Did you know that almost half of the food Aussies eat every day is ultra-processed? Yep, that’s a lot! But what exactly does “ultra-processed” mean, and why does it matter for health? Let’s break it down using the NOVA food classification system.
The NOVA Classification System
The NOVA system categorises foods into four groups based on their level of processing:
Group 1: Unprocessed or Minimally Processed Foods
These foods are in their natural state or have undergone minimal processing. These are basic foods that you could eat straight away – like fruits, and vegetables, or require minimal processing to make them more palatable - like nuts that need the shell removed, or ground herbs and spices.
Group 2: Processed Culinary Ingredients
These are substances derived from group 1 foods that are used in cooking to enhance flavour and texture. Common examples include oils, sugar, honey, and syrups like maple syrup.
Group 3: Processed Foods
This category includes foods that have undergone traditional processing methods such as canning, bottling, fermenting, or salting to extend their shelf life. Examples include canned fruits, tomato paste, cheese, salted fish, and simple breads with minimal ingredients—foods that have been around for generations and could be made in a home kitchen.
Group 4: Ultra-Processed Foods (UPFs)
UPFs are industrially produced formulations that contain additives and ingredients not commonly found in home kitchens. These foods are engineered for long shelf life and hyper-palatable flavours. Examples include biscuits, ice-cream, frozen desserts, preserved, or crumbed meats and fish, instant noodles, margarine, breakfast cereals, energy drinks, and sugar-sweetened beverages.
Does consuming UPFs affect your health?
Given that half the total energy intake in a typical Australian dietary pattern now comes from foods in NOVA group four – Ultra Processed Foods – you have to ask what affect it has on the health of Australians? Numerous studies have found an association between high consumption of UPFs with risk of developing obesity and other chronic health conditions, including high blood pressure, type 2 diabetes, and heart disease.
Why Whole Foods Matter
Let's think of your digestive system like a campfire! Whole foods—like fruits, veggies, and whole grains—are like thick logs. They burn slow and steady, giving you lasting energy. Ultra-processed foods are more like crumpled paper—quick to ignite, but gone in a flash. They leave you feeling hungry and reaching for more.

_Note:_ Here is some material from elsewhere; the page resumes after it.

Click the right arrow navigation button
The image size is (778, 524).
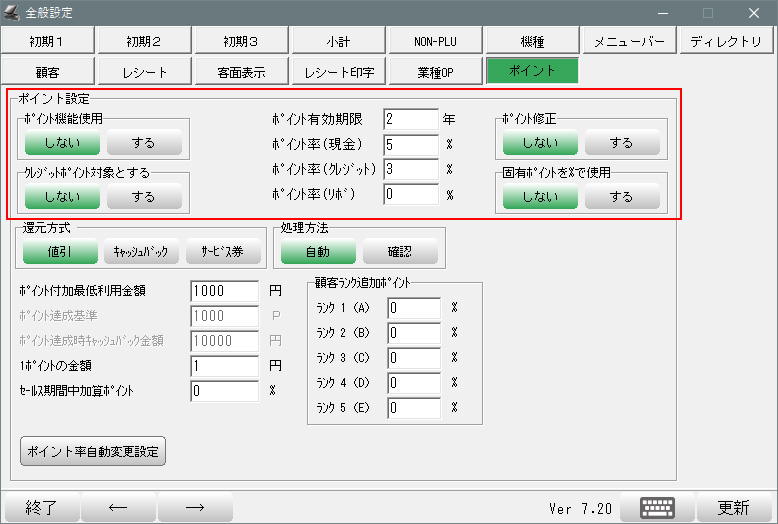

That’s why a little planning goes a long way! UPFs often sneak into your daily meals and snacks out of convenience—like when you have no lunch prepped, or you need a 3pm snack, or are scrambling for something to throw in the kid's lunchboxes! Pre-packaged foods are too easy to grab – but small swaps can make a big difference! Plan to spend some time in the kitchen, getting a bit creative and making some recipes and snacks from NMNT – muffins, fritters, scrolls, brownies –enjoy some right away, and freeze the rest – and then you’ve got stacks of snacks on hand!
By focusing on whole foods and making small, sustainable changes, you can improve your diet quality, improve your health, and fuel the household better, feel better and think better in the process!